Semantic segmentation 데이터생성 방법
Semantic segmentation에서 데이터셋을 생성하는 방법 정리
데이터셋 구성방법
Annotation tool 설치
Installation
labelme : https://github.com/wkentaro/labelme
# python2
conda create --name=labelme python=2.7
source activate labelme
# conda install -c conda-forge pyside2
conda install pyqt
pip install labelme
# if you'd like to use the latest version. run below:
# pip install git+https://github.com/wkentaro/labelme.git
# python3
conda create --name=labelme python=3.6
source activate labelme
# conda install -c conda-forge pyside2
# conda install pyqt
pip install pyqt5 # pyqt5 can be installed via pip on python3
pip install labelme
Sementic Segmentation
Annotation 작업
가상환경에서 labelme실행 후 create polygons로 Ground Truth/레이블링 후 저장
이미지파일명.json 파일로 생성됨(label명, point위치, image경로)
Convert to Dataset
labels.txt 파일생성(background, ignore포함한 label명)
생성방법
python labelme/examples/semantic_segmentation/labelme2voc.py \
labels.txt 생성된json경로 생성할폴더명
# It generates:
# - data_dataset_voc/JPEGImages : 원본이미지
# - data_dataset_voc/SegmentationClass : npy형식(semantic)

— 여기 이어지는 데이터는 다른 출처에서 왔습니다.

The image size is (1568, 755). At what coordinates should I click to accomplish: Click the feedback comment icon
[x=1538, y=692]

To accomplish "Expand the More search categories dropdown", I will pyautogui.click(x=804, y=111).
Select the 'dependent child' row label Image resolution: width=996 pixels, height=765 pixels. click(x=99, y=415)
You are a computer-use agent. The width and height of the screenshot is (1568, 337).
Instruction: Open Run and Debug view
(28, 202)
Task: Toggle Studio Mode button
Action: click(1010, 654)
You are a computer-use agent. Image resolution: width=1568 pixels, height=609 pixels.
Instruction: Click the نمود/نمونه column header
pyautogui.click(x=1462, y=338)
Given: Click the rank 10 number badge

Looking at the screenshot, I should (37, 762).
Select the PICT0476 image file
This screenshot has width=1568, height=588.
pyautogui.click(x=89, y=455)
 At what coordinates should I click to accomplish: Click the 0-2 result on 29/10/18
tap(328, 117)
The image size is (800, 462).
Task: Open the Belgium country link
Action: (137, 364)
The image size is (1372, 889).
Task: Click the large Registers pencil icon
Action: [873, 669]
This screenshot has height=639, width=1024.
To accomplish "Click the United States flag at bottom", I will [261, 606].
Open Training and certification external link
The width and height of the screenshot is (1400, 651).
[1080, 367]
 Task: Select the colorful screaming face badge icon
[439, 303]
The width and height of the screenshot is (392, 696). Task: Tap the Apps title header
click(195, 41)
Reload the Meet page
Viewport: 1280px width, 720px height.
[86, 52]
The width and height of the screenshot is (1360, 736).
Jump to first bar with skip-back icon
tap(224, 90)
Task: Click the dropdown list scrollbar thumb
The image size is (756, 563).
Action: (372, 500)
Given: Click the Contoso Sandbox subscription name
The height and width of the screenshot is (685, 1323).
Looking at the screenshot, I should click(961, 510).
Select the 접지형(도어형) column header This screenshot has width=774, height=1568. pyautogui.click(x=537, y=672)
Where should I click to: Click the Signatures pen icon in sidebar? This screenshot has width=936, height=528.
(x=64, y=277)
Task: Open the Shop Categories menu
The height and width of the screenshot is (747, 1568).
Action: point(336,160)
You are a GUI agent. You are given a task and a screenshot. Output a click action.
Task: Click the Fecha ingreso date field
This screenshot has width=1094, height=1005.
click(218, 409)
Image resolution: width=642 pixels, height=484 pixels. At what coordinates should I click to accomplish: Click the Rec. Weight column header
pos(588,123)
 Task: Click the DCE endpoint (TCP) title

# - data_dataset_voc/SegmentationClassPNG : ground truth이미지(semantic)
# - data_dataset_voc/SegmentationClassVisualization :시각화 이미지(semantic)
Grayscale image생성
필요시 SegmentationClassPNG폴더에 있는 rgb이미지를 grayscale로 변환작업
folder = 'C:/labelme/examples/semantic_segmentation/data_dataset_voc'
for root, dirs, files in os.walk('{}/SegmentationClassPNG'.format(folder)):
for fname in files:
im = Image.open("{}/SegmentationClassPNG/{}".format(folder, fname))
arr = np.array(im, dtype=np.float32)
cv2.imwrite("{}/SegmentationClassAug/{}".format(folder, fname), arr)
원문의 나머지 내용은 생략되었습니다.